Naive C-D2 prediction: a trained ReLU MLP's **generalization-width threshold** (smallest
hidden width whose held-out error clears a 99%-variance bar) should grow `~ k-1`, linear in
the target's tropical piece-count `k` (`compileToDag` size as the upper-bound target).

## Result — threshold(k) for k = [2, 3, 4, 6, 8] (median over 3 seeds; predicted ~k−1)

| target family | threshold(k) | reads as |
|---|---|---|
| smooth (tangent-to-parabola; slope jumps shrink with k) | `[3, 3, 5, 4, 4]` | flat ~3–5, far below k |
| essential (fixed slope jumps; convex) | `[3, 3, 3, 4, 5]` | rises *sub-linearly*, far below k |
| jagged (non-convex, random slopes) | `[3, 3, 10, 3, 5]` | erratic, non-monotone |

Grokking-dynamics probe (small data + weight decay): **no delayed generalization** — test
error tracks train error from the same epoch. PL regression does not "grok" the way
modular arithmetic does.

## Why it is inconclusive — two named confounds (the actual finding)

1. **Exact size ≠ ε-approximation complexity (smooth/essential).** Both convex targets are
   smooth at coarse scale (even the "essential" one is the convex envelope of evenly-spaced
   slopes ≈ a discretized parabola), so a width-`w ≪ k` ReLU net clears the 99% bar by
   approximating the envelope. Generalization rightly happens far below the *exact* piece
   count because the *effective* (ε) complexity is far below it. This is the lane's
   **exact-vs-ε seam** (cf. H-A1/H-A4) showing up empirically.
2. **Existence ≠ trainability (jagged).** For the non-convex jagged target — built so every
   piece is essential (ε-complexity ≈ k) — the thresholds are *erratic* (`[3,3,10,3,5]`).
   The `k=4` outlier sat at rel-error ≈ 0.68 for widths 3–9 and only fit at `w=10`: **SGD
   failed to find a representable solution** at the capacity threshold. The measured number
   reflects optimization difficulty + per-instance variance, not representational capacity.
   This empirically hits the lane's **standing imported wall**: `compileToDag` bounds what a
   net *can* represent (existence); whether SGD *finds* it is never claimed and here visibly
   fails.

## Honest verdict

`GROKS_FAR_BELOW_COMPILED_SIZE` **fires literally** — generalization onset sits far below
the exact compiled size across all three families — but it **refines rather than refutes**
the theory: the exact compiled size is an *upper bound* that does **not** predict the
trained-generalization threshold. The operative quantities are (i) **ε-approximation
complexity** and (ii) **SGD trainability** — exactly the two walls the lane has named
throughout (exact-vs-ε; existence-vs-training). No promotion; this is a documented,
informative negative.

## What a clean test would need (not pursued)

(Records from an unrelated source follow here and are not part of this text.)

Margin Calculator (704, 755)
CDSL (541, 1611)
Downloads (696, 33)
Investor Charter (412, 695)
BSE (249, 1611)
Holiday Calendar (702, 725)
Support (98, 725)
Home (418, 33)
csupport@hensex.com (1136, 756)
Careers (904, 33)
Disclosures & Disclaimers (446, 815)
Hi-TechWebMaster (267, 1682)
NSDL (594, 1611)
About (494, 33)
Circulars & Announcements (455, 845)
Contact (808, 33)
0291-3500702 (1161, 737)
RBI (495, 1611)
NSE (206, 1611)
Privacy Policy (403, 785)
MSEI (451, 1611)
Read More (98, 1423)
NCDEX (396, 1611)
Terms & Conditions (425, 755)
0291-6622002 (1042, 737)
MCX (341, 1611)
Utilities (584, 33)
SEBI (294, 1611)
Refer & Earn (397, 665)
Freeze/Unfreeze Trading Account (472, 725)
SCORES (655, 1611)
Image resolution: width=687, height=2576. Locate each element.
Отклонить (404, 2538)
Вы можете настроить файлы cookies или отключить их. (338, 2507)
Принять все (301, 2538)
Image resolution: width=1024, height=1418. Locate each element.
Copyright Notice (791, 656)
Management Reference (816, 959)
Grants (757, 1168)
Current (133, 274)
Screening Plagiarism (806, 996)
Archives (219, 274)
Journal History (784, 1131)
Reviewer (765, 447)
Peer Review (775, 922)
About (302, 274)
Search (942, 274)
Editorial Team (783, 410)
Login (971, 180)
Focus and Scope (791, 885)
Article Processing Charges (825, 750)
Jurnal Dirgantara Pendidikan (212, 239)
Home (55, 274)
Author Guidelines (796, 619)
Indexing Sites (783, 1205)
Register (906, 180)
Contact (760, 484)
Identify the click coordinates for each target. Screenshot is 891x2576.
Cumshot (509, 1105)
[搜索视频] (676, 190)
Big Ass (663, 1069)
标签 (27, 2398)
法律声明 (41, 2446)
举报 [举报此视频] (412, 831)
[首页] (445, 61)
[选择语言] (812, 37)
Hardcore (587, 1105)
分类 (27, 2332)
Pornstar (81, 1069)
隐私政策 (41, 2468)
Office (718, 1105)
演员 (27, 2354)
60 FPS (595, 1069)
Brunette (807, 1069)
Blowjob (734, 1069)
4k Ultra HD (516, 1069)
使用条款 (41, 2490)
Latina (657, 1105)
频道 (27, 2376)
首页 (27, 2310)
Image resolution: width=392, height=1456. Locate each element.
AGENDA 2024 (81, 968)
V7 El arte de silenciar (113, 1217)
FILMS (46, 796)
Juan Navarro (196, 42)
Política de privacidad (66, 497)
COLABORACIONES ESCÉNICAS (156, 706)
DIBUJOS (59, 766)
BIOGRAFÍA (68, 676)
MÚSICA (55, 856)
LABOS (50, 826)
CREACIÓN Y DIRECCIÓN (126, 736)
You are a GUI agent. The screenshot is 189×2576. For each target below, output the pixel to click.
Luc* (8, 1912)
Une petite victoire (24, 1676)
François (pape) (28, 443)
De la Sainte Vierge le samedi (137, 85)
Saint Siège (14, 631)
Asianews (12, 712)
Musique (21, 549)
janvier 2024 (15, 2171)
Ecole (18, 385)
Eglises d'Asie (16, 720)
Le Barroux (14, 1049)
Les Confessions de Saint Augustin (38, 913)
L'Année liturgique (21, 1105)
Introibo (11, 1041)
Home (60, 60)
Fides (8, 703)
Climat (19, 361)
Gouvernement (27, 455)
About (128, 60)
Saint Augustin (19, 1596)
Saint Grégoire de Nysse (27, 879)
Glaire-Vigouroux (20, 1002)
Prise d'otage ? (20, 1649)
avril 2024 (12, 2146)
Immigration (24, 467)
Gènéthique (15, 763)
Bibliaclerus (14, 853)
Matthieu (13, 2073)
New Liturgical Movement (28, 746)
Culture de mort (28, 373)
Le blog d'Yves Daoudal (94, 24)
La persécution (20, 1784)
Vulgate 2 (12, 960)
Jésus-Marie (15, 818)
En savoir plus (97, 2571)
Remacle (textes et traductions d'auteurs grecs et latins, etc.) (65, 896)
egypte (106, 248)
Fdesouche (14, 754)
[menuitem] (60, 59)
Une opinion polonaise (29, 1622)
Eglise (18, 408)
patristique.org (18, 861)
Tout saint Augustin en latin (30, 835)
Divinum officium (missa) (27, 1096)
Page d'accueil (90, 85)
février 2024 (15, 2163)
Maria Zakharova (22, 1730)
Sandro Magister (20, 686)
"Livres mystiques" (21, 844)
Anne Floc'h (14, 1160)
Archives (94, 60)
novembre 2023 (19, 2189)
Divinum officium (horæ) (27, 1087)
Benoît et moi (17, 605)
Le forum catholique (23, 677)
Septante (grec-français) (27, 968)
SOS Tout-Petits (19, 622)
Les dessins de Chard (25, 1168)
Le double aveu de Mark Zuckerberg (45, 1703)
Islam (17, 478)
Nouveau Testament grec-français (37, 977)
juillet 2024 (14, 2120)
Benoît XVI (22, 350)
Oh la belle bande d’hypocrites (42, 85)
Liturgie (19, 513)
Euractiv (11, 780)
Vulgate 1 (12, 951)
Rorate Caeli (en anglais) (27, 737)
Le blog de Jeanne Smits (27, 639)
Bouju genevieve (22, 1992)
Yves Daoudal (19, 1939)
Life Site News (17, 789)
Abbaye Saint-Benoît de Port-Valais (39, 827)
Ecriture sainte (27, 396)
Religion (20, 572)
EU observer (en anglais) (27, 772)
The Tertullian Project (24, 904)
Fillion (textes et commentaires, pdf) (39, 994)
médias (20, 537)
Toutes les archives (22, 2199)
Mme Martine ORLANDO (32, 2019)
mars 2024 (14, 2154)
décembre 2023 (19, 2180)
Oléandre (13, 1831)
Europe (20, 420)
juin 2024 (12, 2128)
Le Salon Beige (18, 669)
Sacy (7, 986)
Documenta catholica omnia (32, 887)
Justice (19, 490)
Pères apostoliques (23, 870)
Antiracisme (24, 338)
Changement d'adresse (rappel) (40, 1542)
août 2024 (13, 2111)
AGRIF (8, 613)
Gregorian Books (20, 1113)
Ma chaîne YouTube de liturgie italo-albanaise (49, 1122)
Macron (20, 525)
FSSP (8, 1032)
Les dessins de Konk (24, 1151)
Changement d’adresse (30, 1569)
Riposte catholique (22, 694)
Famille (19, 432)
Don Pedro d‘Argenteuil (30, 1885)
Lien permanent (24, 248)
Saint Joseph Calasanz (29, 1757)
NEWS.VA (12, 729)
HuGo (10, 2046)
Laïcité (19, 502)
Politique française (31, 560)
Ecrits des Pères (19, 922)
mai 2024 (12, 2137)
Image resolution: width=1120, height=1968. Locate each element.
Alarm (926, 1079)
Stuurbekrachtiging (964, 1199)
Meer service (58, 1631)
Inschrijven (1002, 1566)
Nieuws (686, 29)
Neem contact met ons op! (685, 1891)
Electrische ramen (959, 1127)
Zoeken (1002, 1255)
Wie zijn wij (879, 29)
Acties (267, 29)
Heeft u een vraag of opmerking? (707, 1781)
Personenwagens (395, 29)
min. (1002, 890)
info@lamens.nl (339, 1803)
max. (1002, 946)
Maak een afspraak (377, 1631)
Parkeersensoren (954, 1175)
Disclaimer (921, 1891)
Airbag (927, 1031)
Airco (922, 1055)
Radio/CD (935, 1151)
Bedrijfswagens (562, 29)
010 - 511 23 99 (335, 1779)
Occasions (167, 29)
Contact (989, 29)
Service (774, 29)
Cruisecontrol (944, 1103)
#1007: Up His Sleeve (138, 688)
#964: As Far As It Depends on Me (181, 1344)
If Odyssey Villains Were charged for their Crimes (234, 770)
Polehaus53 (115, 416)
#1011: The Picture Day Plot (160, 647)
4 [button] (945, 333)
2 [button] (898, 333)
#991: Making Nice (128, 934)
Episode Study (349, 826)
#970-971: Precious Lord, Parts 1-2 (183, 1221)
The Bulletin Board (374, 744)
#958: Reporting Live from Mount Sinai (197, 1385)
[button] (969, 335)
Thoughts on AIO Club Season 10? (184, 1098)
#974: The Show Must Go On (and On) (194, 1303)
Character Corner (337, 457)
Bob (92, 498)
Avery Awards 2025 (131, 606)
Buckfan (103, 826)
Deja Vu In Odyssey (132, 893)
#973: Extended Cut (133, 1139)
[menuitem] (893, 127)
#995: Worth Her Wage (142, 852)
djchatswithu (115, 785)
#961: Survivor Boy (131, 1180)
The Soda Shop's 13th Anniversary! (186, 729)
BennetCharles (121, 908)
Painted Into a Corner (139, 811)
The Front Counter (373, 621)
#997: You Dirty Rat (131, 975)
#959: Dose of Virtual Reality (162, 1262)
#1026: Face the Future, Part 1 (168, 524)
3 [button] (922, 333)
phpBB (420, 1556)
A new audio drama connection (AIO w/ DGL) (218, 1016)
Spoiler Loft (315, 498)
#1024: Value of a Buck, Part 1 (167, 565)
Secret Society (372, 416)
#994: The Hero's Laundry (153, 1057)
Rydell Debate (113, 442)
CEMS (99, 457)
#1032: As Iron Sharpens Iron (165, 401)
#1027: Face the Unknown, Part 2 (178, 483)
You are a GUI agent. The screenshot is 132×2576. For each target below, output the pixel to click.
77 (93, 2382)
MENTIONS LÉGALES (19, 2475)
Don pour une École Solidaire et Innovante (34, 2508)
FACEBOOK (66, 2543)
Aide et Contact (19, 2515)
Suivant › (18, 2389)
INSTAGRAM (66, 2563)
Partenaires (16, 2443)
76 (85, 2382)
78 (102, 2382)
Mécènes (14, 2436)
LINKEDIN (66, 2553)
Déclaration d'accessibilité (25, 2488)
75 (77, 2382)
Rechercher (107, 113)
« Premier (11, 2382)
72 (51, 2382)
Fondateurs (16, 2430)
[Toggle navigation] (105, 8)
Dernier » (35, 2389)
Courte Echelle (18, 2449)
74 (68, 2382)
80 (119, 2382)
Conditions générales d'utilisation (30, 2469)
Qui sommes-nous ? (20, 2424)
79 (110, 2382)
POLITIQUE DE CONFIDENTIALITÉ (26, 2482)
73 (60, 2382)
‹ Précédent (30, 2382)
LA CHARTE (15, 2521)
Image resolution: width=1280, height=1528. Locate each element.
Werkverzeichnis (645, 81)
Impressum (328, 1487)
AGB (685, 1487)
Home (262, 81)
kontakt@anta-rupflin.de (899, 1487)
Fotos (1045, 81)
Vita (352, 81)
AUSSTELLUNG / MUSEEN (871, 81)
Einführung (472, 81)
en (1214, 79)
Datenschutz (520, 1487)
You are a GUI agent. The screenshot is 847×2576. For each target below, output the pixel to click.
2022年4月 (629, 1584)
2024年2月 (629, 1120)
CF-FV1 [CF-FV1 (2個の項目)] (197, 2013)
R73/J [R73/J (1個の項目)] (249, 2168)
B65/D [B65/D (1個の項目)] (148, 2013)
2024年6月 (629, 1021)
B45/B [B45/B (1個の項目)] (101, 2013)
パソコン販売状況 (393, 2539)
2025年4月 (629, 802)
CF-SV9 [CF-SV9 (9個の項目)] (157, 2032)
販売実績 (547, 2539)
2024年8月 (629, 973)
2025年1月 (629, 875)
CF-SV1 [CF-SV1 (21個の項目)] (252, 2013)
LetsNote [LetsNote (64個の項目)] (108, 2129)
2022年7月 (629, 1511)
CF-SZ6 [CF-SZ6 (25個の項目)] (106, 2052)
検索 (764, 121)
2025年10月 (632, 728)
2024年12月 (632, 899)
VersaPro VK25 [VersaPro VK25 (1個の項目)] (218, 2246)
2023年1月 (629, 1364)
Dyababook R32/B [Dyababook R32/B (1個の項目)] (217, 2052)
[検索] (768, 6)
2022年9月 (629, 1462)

A target with **ε-complexity ≈ exact complexity AND reliably trainable** at the capacity
threshold — hard to arrange in 1-D, since high-ε-complexity (jagged) targets are exactly the
ones SGD struggles to fit at minimal width. A fairer probe would decouple the two confounds:
fix a trainable architecture and measure *representational* threshold via a fitting oracle
(e.g. exhaustive small-width fit), not SGD. That is a separate experiment, not run here.